19:11-27 As they were listening to these things, Jesus went on to tell them a parable because he was near Jerusalem, and they were thinking that the kingdom of God was going to appear immediately. So he said, "There was a noble man who went into a distant country to receive a kingdom for himself and then to return. He called ten of his own servants and gave them 5 pounds each and said to them, 'Trade with these until I come.' His citizens hated him, and they despatched an embassy after him, saying, 'We do not wish this man to be king over us.' When he had received the kingdom and had returned, he ordered the servants to whom he had given the money to be called to him, that he might know what they had made by trading with it. The first came and said, 'Sir, your 5 pounds has produced 50 pounds.' So he said to him, 'Well done, good servant! Because you have shown yourself faithful in a little thing, you shall have authority over ten cities.' And the second came and said to him also, 'Sir, your 5 pounds has made 25 pounds.' He said to him also, 'You, too, are to be promoted over five cities.' Another came to him and said, 'Sir, here is your 5 pounds, which I was keeping laid away in a towel, for I was afraid of you, because I know that you are a hard man. You take up what you did not put down and you reap what you did not sow.' He said to him, 'Out of your own mouth I judge you, wicked servant. You knew that I am a hard man, taking up what I did not put down, and reaping what I did not sow. You ought, therefore, to have given my money to the bankers, so that when I came, I would have received it plus interest.' He said to those standing by, 'Take the 5 pounds from him and give it to him who has 50 pounds.' They said to him, 'Sir, he has 50 pounds.' I tell you, that to everyone who has it will be given; but from him who has not, even what he has will be taken away. But as for these my enemies, who did not wish to have me as their king--bring them here and hew them to pieces in my presence."

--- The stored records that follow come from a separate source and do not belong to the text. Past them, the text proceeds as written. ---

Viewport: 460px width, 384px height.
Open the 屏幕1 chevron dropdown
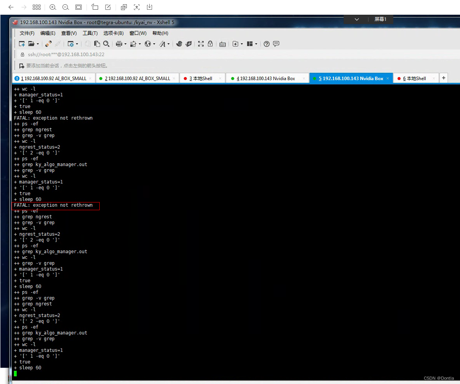point(357,19)
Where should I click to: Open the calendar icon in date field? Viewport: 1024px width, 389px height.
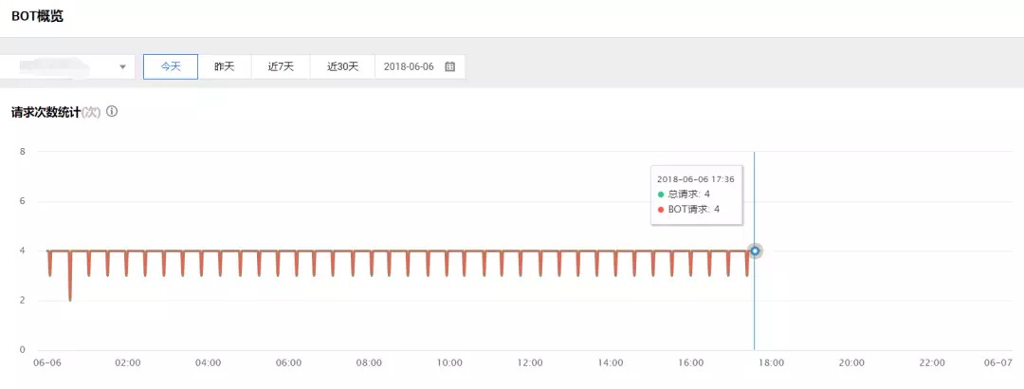coord(449,66)
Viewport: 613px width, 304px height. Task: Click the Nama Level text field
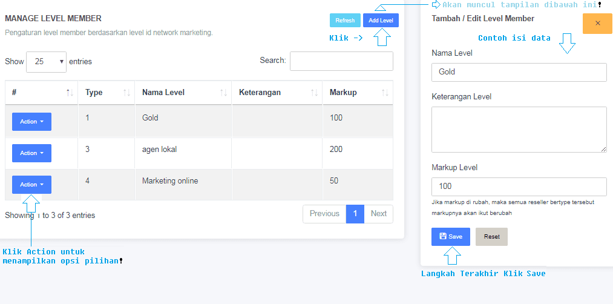tap(519, 72)
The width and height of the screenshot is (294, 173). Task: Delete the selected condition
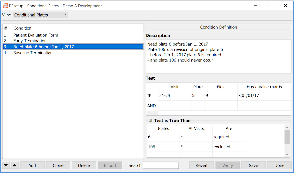click(x=84, y=165)
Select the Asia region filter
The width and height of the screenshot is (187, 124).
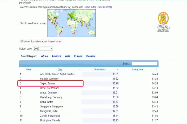tap(68, 56)
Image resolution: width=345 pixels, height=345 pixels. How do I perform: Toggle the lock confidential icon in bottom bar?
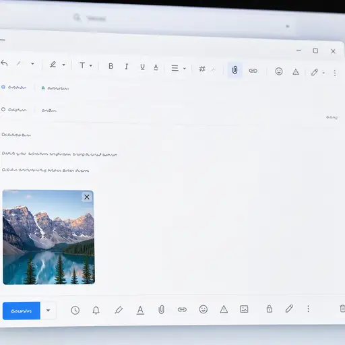click(270, 309)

This is unique among the parables of Jesus, because it is the only one whose story is in part based on an actual historical event. It tells about a king who went away to receive a kingdom and whose subjects did their best to stop him receiving it. When Herod the Great died in 4 B.C. he left his kingdom divided between Herod Antipas, Herod Philip and Archelaus. That division had to be ratified by the Romans, who were the overlords of Palestine, before it became effective. Archelaus, to whom Judaea had been left, went to Rome to persuade Augustus to allow him to enter into his inheritance, whereupon the Jews sent an embassy of fifty men to Rome to inform Augustus that they did not wish to have him as king. In point of fact, Augustus confirmed him in his inheritance, though without the actual title of king. Anyone in Judaea, on hearing the parable, would immediately remember the historical circumstances on which it was based.
The parable of the king and his servants illustrates certain great facts of the Christian life.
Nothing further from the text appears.